Alvor, Portugal 18-10-2005


Vaarwel Hugo: Weinig wind, kalme zee, we varen met een slakkengang. Wind in de rug dus de zeilen staan weer flink te klapperen. Door de golven en de geringe druk in het zeil dreigt de giek zo nu en dan ongewenst te gijpen. Nou, daar hebben we een oplossing voor, een lijn van de giek naar voren (en terug op de lier). Daarvoor moet je dus wel even naar voren om die lijn door een blok te halen. Onderweg klappert de kluivert en de schoot raakt even mijn Hugo Boss met donkergroene glazen. Die heb ik dus voor het nakijken. Het water is glashelder, snel verdwijnt hij in de diepte. Ik meen dat er een makreel op af komt.
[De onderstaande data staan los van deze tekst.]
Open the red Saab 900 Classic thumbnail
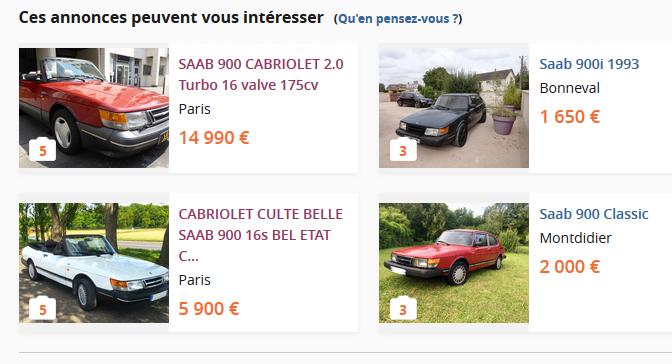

Droogvallen: Na twee dagen ankeren in de baai voor Carminal denk je dat er niets meer mis kan gaan. En inderdaad, het anker houdt. Als we de derde nacht om pakweg 23:00 een vreemd geluid horen ga ik even aan dek kijken. Wanneer ik aan dek kom valt het schip een paar graden om, we zitten nu echt aan de grond! De wind is gedraaid en het schip ligt nu aan lager wal. Snel opgezocht hoeveel het water nog gaat zakken en dat blijkt nog ruim een meter te zijn. Geen best vooruitzicht dus trekken we maar een wijntje open. Als het water om 01:30 haar laagste punt bereikt liggen we bijna op onze kant. Er staat nog maar een klein metertje water. Ondertussen vallen we ook nog om van de slaap. Pas om 4:00 uur staat er weer voldoende water om weg te varen.

Carminal, Spanje 7-9-2005


Buiten adem: Spare Air, 20 minuten lucht om bijvoorbeeld een lijn uit de schroef te halen. Echt fantastisch. Behalve wanneer je eenmaal onder de boot merkt dat je er thuis teveel mee gespeeld hebt en er nog maar twee minuten zuurstof in zit.
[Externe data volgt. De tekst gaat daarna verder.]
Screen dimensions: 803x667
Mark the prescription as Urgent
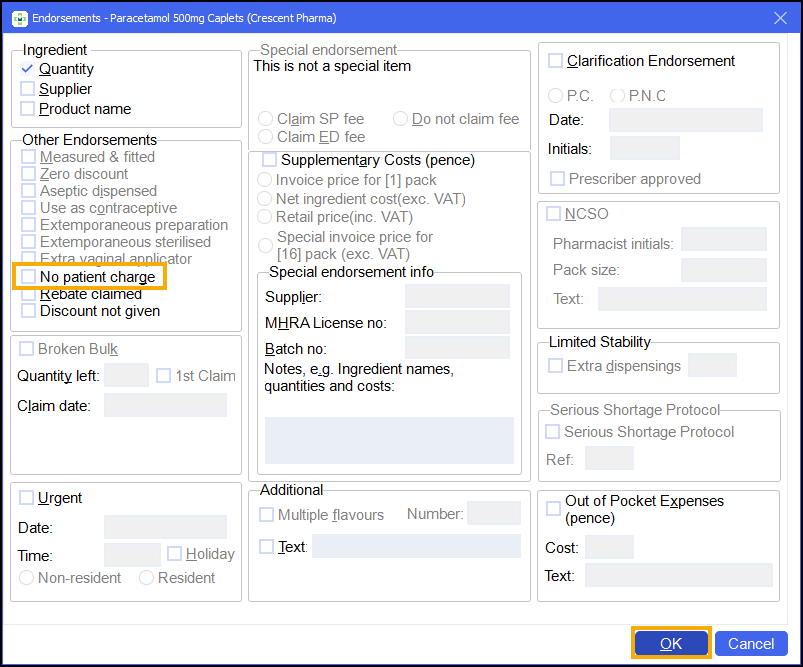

Golf van Biskaje 17-8-2005


Rotding: Donders, hebben we een splinternieuw buitenboordmotortje en dan doet dat rotding het niet. Na een half uur etteren en trekken aan dat touwtje toch de gebruiksaanwijzing er maar bij gepakt. Blijkt er een benzinekraantje op te zitten.

La Coruna, Spanje 20-8-2005


Te water: Het hobbelde behoorlijk op zee en in de baai van San Sebastian. Ook het oppikken van een mooring is nog onwennig. Dus toen Lorie eindelijk een mooringlijn aan de haak had en het schip door de wind werd teruggezet kon ze kiezen: pikhaak vasthouden en te water gaan of pikhaak loslaten.
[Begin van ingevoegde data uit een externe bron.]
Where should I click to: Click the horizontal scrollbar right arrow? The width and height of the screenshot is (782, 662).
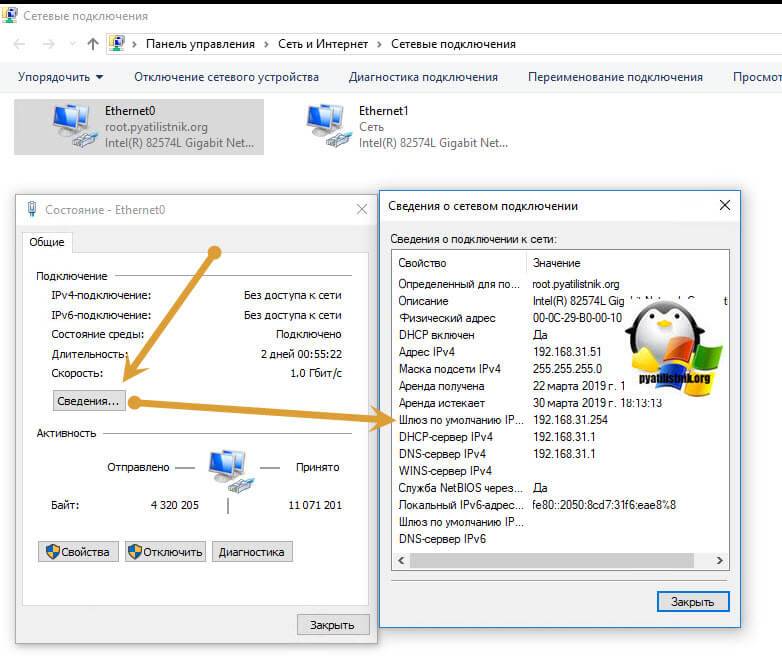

San Sebastian, Spanje 11-8-2005


Opgeruimd staat netjes: We hebben zo’n tent over het schip om lekker “uit” de zon te kunnen zitten. Alleen snapte ik niet hoe het frame geplaatst moest worden. Er was geen bevestigingspunt te vinden. Telefonisch vertelde de bouwer van het schip dat dit rvs frame oud en niet meer nodig was. Dat heb ik dus meteen weggedonderd. De volgende dag belt hij om te melden dat hij zich vergiste, de nieuwe bevestigingspunten moesten nog gemaakt worden…..

La Coruna, Spanje 22-8-2005


Gas: We koken met Propaan. Twee stevige flessen waar je maanden mee vooruit kunt. Helaas, de eerste was in Engeland al leeg en de tweede loopt nu op z’n eindje. In Frankrijk konden we wel propaan kopen maar niet in onze flessen. In Spanje zal dat wel lukken dachten we. Niet dus, heel Spanje is overgestapt op Butagas. Morgen dus maar een campinggasflesje met de juiste aansluiting en regelaar kopen. Hopelijk kunnen we in Portugal wel propaan krijgen.

La Coruna, Spanje 22-8-2005


Documenten: Voor La Rochelle  kregen we de Douane aan boord. Midden in de nacht, rubberbootje langszij en 3 mannen in uniform aan boord. Gelukkig, de in Frankrijk benodigde vlaggebrief hadden we de dag voor vertrek ontvangen. Helaas, tijdens de controle van de papier bleek het document spoorloos.  Gelukkig nam de douane genoegen met de registratie van het kadaster.  De vlaggebrief is nog steeds niet boven water.

La Rochelle, Frankrijk, 22-7-2005


Opgeruimd staat netjes: Om weer wat orde aan boord te scheppen heb ik alle handleidingen eens goed uitgezocht. Van mijn Nokia had ik er 2 dus de versleten copie heb ik weggegooid. Toen ik ‘m nodig had voor de modeminstelling bleek ik alleen de Franstalige handleiding nog te hebben…..! Daar kom ik dus niet ver mee.

La Rochelle, Frankrijk 30-7-2005


King of Blue: Omdat we als vierde in onze categorie zijn gefinisht kregen we een messing plaatje met inscriptie. Ons schip heet voor de organisatie King Of Blue. Maar ook de douane die we aan boord kregen in de aanloop van La Rochelle kon blijkbaar slecht lezen want ook zij hebben een verklaring afgegeven dat de King Of Blue is ingeklaard.